[Some listings]
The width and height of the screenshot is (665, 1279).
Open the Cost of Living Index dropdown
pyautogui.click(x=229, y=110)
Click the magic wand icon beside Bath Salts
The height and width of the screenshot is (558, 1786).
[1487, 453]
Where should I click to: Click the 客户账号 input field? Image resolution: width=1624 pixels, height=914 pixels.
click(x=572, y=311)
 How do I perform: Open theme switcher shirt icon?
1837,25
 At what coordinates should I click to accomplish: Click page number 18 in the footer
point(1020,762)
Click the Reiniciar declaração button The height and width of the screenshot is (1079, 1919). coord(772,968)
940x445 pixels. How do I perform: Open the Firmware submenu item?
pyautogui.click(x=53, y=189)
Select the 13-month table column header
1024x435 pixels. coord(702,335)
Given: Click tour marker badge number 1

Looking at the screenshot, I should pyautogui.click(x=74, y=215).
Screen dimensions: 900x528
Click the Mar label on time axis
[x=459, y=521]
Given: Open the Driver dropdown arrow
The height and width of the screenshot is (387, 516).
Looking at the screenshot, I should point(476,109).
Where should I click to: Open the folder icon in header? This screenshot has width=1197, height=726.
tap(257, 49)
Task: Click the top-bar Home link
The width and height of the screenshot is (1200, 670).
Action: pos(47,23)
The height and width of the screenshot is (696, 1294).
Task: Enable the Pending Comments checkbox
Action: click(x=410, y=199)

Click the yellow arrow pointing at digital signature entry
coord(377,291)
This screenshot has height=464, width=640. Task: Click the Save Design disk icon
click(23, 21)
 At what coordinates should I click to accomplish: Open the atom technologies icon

AIM. Reproduce word for word the stretch of the listing from the line containing "Select the 13-month table column header" through the end of the listing.

CORRECT RESULT.
Select the 13-month table column header
1024x435 pixels. coord(702,335)
Given: Click tour marker badge number 1

Looking at the screenshot, I should pyautogui.click(x=74, y=215).
Screen dimensions: 900x528
Click the Mar label on time axis
[x=459, y=521]
Given: Open the Driver dropdown arrow
The height and width of the screenshot is (387, 516).
Looking at the screenshot, I should point(476,109).
Where should I click to: Open the folder icon in header? This screenshot has width=1197, height=726.
tap(257, 49)
Task: Click the top-bar Home link
The width and height of the screenshot is (1200, 670).
Action: pos(47,23)
The height and width of the screenshot is (696, 1294).
Task: Enable the Pending Comments checkbox
Action: click(x=410, y=199)

Click the yellow arrow pointing at digital signature entry
coord(377,291)
This screenshot has height=464, width=640. Task: Click the Save Design disk icon
click(23, 21)
 At what coordinates should I click to accomplish: Open the atom technologies icon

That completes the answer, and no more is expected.